● **GIVEN TEXT**:
▼

Turning to bank fiduciaries, the best way to understand fiduciary obligation is as a required limitation on the separateness of certain persons. The fiduciary must minimize the “space” that subsists between herself and the beneficiary of her obligation. In this sense, ideal fiduciaries effectively “stand-in” for their beneficiaries—they just are their beneficiaries for those purposes to which the obligation pertains. Of course, the law of fiduciary obligation is not quite as severe as this—or, what is essentially the same thing, as severe as it once was. But legal allowances for marginal departures from the original ideal—for example, in the case of corporate fiduciaries’ duties of care—are simply pragmatic accommodations we make with the fact that fiduciaries are separate persons with interests of their own. The allowances are means of ensuring that would-be fiduciaries are not made so risk-averse as either to act insufficiently entrepreneurially or to avoid becoming fiduciaries altogether.

Once these observations are in place, it grows immediately apparent that tinkering with bank fiduciaries’ obligations is at best an incomplete way to address systemic financial dysfunction. Because these dysfunctions do not stem from defects of individual judgment, it does little if anything for financial stability to bind fiduciaries more closely to such judgment by, say, tightening their duties back up. Such judgment is, again, precisely the problem where recursive collective action problems are concerned. If, on the other hand, we instead rejigger bank fiduciaries’ obligations by requiring that they take systemic financial stability into account while acting on behalf of their beneficiaries, we address the problem at the wrong “level” and muddy fiduciary waters in a manner that places fiduciaries in essentially impossible situations. For the latter are in no position to oversee, predict, or form responsible opinions about systemic stability or otherwise, let alone able to “balance” the long-term interest in such things with the shorter-term interests of their beneficiaries.

As noted above, collective action problems require exercises of collective agency for their solution. If we make bank fiduciaries the collective agents in question, we cease to treat then as bank fiduciaries, and convert them instead into public fiduciaries. That might not be a bad thing—indeed, it might even make sense to include certain forthrightly public fiduciaries on bank (and other corporate?) boards. But we should not kid ourselves that this is a matter of forcing fiduciaries to “behave better”—or to act in closer conformity to their current fiduciary obligations to their firms. That misidentifies the problem, which is structural rather than behavioral.

There is, moreover, a better and far more familiar way: we authorize a collective agent to oversee the system as a whole, and that agent then promulgates rules that render it no longer even individually rational to participate in hyperinflationary markets. This it does by raising borrowing costs, taxing-away gains, or both, with a view to closing the spread that prompts bubble participation in the first place.

We have a name for these agents and the rules that they promulgate. We call them regulators and regulations. What is needed is good macroprudential regulation by good systemic risk-regulators. If we want to place some of them on bank boards—as we now place examiners in banks—all well and good. But then they are our fiduciaries, not the banks’. And the main event will remain overhead—with the regulatory agencies for which the new public board-members work.

▲

● **EXERCISE DATA**:
▼

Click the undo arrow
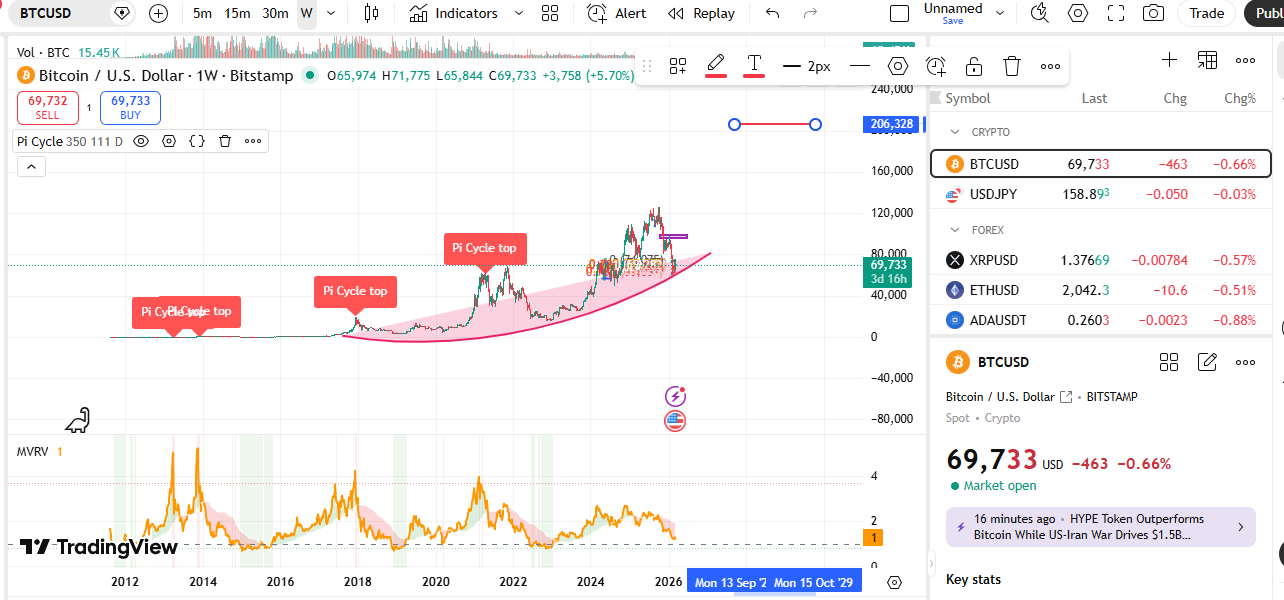The width and height of the screenshot is (1284, 600). point(772,13)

▲

● **TASKS FOR THIS EXERCISE**:
1. Does the given text on bank fiduciaries call the problem structural or behavioral?
2. In the given text on bank fiduciaries, begin at the words "There is, moreover, a" and stop after "public board-members work.", swapping "examiners" for "inspectors" in that stretch.

● **TASK-BY-TASK SOLUTIONS**:
1. Structural rather than behavioral.

2.
There is, moreover, a better and far more familiar way: we authorize a collective agent to oversee the system as a whole, and that agent then promulgates rules that render it no longer even individually rational to participate in hyperinflationary markets. This it does by raising borrowing costs, taxing-away gains, or both, with a view to closing the spread that prompts bubble participation in the first place.

We have a name for these agents and the rules that they promulgate. We call them regulators and regulations. What is needed is good macroprudential regulation by good systemic risk-regulators. If we want to place some of them on bank boards—as we now place inspectors in banks—all well and good. But then they are our fiduciaries, not the banks’. And the main event will remain overhead—with the regulatory agencies for which the new public board-members work.